County may lose up to $6 million in state aid, leaders say

July 19, 1992|By Carol L. Bowers | Carol L. Bowers,Staff Writer

Harford County likely will lose $3 million to $6 million in state aid over the next six months as a result of spending cutbacks brought on by persistent budget woes, county political leaders say.

That prediction cames just a few days after the Schaefer administration unveiled its plan last week to cut $40 million in aid to local governments, including $1.2 million for Harford, to balance the state budget for the fiscal year that ended June 30.

Del. Donald C. Fry, D-District 35A, who sits on the House Ways and Means Committee, predicted the state would slash up to $4 million more in aid to the county, on top of the $1.2 million.

Mr. Fry said the Schaefer administration would likely propose the additional round of cutbacks this fall, to balance the fiscal 1993 budget.

"There's not a whole lot left to cut," said Larry Klimovitz, the county's director of administrator. "What are we going to do if that happens? Shriek."

The Board of Public Works -- composed of Gov. William Donald Schaefer, state Treasurer Lucille Maurer and Comptroller Louis L. Goldstein -- is scheduled to meet Wednesday in Annapolis to consider the first round of proposed spending reductions.
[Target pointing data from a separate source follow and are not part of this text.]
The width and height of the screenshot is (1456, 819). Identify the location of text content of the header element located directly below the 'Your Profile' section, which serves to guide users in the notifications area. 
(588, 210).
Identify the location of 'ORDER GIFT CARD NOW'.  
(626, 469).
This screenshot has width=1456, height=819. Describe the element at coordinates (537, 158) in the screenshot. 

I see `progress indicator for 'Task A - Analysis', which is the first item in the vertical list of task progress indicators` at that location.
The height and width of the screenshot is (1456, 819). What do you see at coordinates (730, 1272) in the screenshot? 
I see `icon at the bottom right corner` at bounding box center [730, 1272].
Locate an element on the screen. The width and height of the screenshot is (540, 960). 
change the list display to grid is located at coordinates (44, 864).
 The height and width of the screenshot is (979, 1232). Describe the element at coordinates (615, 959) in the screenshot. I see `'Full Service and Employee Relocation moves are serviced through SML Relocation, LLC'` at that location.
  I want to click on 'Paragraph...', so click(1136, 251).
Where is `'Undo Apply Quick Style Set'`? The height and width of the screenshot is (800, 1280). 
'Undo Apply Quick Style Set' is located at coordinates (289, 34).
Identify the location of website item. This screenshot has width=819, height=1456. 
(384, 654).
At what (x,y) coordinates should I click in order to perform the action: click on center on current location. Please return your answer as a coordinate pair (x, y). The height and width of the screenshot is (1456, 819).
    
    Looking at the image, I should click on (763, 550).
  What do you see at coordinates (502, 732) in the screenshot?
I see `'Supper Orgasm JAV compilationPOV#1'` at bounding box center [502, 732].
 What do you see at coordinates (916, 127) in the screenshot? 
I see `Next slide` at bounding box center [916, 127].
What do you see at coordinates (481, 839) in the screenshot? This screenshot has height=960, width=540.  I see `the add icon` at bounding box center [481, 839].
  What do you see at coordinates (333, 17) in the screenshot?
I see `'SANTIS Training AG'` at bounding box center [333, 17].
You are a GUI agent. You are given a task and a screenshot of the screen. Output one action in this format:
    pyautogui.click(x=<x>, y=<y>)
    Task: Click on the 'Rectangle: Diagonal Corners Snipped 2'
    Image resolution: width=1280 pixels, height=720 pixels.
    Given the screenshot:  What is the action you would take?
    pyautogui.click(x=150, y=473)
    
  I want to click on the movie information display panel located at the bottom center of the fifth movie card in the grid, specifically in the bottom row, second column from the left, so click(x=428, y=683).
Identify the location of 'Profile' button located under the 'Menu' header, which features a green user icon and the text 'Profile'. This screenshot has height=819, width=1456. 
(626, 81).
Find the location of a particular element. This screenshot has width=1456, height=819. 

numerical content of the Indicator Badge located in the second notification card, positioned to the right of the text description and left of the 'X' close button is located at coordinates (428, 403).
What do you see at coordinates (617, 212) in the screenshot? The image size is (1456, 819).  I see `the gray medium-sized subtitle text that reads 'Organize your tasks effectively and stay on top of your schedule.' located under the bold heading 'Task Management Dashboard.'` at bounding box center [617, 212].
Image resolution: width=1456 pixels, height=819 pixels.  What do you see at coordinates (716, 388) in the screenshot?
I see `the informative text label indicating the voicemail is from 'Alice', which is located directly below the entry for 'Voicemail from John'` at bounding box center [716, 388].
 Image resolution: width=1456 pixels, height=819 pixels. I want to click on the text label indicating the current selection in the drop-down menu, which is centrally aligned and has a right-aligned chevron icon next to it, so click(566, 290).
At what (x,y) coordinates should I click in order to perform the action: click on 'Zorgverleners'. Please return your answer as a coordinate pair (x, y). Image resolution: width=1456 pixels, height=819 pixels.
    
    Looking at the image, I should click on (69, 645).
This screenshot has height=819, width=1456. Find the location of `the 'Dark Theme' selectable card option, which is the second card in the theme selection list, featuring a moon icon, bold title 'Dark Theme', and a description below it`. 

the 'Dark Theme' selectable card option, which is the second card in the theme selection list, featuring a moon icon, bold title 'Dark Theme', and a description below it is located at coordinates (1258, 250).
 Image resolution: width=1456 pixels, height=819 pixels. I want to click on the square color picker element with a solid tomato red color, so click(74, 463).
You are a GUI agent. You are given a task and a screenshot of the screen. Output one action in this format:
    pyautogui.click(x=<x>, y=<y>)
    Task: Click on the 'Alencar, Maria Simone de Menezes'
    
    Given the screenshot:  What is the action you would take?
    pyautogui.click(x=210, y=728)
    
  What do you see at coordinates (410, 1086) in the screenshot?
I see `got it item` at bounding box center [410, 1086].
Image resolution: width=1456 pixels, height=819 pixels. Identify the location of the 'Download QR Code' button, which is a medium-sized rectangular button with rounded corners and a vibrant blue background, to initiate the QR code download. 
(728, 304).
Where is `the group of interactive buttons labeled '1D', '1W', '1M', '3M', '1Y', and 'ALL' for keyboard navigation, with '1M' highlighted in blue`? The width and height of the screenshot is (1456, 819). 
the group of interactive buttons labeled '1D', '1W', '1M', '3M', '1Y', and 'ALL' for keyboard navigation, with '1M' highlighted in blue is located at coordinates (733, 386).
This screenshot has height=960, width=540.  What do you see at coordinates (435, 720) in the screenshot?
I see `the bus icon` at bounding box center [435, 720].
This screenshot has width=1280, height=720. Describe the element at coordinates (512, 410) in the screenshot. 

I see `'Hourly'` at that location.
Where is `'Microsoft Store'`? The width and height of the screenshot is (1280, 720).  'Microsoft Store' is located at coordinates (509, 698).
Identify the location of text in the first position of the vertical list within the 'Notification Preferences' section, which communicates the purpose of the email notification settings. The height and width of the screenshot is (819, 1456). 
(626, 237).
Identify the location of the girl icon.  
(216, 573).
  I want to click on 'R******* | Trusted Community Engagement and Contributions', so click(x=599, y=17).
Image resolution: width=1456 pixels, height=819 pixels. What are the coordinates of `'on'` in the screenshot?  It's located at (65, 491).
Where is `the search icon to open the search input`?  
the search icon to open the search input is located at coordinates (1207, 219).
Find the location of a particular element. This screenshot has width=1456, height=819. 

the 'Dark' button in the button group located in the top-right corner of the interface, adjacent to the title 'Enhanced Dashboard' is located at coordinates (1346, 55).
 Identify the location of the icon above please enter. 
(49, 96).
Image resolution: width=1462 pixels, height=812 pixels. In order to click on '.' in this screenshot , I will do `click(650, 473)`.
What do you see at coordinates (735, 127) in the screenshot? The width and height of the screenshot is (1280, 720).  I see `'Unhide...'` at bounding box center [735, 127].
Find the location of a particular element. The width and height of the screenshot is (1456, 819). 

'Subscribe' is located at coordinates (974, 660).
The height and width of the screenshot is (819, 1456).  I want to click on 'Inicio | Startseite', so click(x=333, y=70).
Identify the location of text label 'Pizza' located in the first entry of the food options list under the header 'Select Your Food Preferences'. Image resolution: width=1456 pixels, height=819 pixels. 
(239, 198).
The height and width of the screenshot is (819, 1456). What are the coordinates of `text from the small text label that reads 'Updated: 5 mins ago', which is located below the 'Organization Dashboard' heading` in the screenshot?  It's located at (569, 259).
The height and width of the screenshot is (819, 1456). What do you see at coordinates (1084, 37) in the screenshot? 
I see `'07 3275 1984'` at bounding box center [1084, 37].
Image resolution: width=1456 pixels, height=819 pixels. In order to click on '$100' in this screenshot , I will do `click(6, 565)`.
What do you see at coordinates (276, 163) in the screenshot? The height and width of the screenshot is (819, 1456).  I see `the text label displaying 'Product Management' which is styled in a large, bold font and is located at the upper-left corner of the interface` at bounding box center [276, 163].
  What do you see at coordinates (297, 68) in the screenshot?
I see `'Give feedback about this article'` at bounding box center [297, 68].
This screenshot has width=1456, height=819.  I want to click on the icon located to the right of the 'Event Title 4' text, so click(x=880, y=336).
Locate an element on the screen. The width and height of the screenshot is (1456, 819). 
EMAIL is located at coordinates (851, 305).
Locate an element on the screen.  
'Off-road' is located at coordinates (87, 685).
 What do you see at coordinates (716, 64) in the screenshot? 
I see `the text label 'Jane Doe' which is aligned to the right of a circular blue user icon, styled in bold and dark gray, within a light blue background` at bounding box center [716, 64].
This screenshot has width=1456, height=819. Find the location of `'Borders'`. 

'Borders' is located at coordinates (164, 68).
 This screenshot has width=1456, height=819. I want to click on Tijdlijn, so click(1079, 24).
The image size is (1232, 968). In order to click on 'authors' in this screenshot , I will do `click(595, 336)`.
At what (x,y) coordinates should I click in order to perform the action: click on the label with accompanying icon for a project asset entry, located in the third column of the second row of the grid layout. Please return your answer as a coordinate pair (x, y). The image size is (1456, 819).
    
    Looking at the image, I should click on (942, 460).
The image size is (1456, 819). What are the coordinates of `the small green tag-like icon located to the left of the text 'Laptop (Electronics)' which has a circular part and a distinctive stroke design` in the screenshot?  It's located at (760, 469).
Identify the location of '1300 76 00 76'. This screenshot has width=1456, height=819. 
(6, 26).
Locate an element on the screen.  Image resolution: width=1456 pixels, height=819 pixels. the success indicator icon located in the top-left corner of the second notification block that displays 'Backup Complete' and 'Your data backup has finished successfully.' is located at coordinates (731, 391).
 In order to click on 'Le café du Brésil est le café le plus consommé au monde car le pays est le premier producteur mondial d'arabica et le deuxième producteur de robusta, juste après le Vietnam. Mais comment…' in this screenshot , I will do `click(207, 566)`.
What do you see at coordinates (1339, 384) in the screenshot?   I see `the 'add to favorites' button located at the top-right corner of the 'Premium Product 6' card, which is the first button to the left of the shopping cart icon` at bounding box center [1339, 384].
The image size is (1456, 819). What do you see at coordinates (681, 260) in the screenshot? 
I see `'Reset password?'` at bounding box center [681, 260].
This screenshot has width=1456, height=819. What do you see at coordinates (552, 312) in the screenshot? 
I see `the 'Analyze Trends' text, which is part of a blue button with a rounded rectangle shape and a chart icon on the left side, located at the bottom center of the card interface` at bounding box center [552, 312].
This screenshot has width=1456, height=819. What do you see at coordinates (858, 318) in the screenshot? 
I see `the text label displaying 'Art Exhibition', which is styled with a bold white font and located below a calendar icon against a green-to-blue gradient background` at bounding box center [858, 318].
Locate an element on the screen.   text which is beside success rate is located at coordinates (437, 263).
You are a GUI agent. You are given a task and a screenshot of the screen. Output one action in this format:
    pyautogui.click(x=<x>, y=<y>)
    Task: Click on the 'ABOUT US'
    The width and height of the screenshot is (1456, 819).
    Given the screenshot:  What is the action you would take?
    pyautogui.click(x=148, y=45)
Sen. Habern W. Freeman, D-District 34, said he, too, was aware of projections that Harford would lose another $3 million to $5 million, though he disputed the use of the term "cuts" to explain the state's actions.

"The fact is [the state is] probably going to be getting $800 million more in revenue but not the $1 billion we planned for, and they're calling it a $200 million shortfall," he said.

Sen. William H. Amoss Jr., D-District 35A, said state administrators had not told him the exact amount of aid to Harford that will be cut, but they did say the next announced round of state cuts will be to state agencies in an effort to spare local governments.

"We're just going to have to struggle through," said Mr. Amoss. "We're just going to have to pare it until it works."

Mr. Klimovitz said a $3 million-to-$5 million cut on top of the $1.2 million cut now being discussed for Harford County "is not out of line" in proportion to the projected state deficit.

Mr. Klimovitz said that if approved by the Board of Public Works and state legislators, the proposed $1.2 million spending reduction would mean a loss of $402,388 for the county Health Department. Harford Community College would lose $400,178; public safety and police aid, $275,025; and education, $107,057.

Mr. Fry said the possibility of cutbacks to community colleges particularly troubled him. Calling the two-year schools "the wave of the future" now that education at four-year colleges is so expensive, he vowed to fight any cutbacks.

Mr. Klimovitz said that as a last resort, the county could make up for the state cutbacks with about $7.3 million left over from fiscal 1992, which ended June 30.

"But there are more cuts coming," he said. "First, I'm going to see if the agencies can absorb as much as possible."

He said he didn't count on state aid in preparing Harford's $191 million operating budget, but the county is expecting $91 million in direct aid to agencies: $75 million for education; $850,000 for public libraries; $5.4 million for Harford Community College; $1.5 million for the Health Department; $1.5 million for public safety; $600,000 for recreation; and $7 million for highways

Last year, Harford lost about $11 million in state aid sent directly to various agencies and money contributed to the county's general operating budget.

"There was a lack of harmony last year about the revenue projections for this year," Mr. Klimovitz said. "There certainly wasn't a feeling that they were realistic numbers. We said they'd be back for more cuts, and we were right."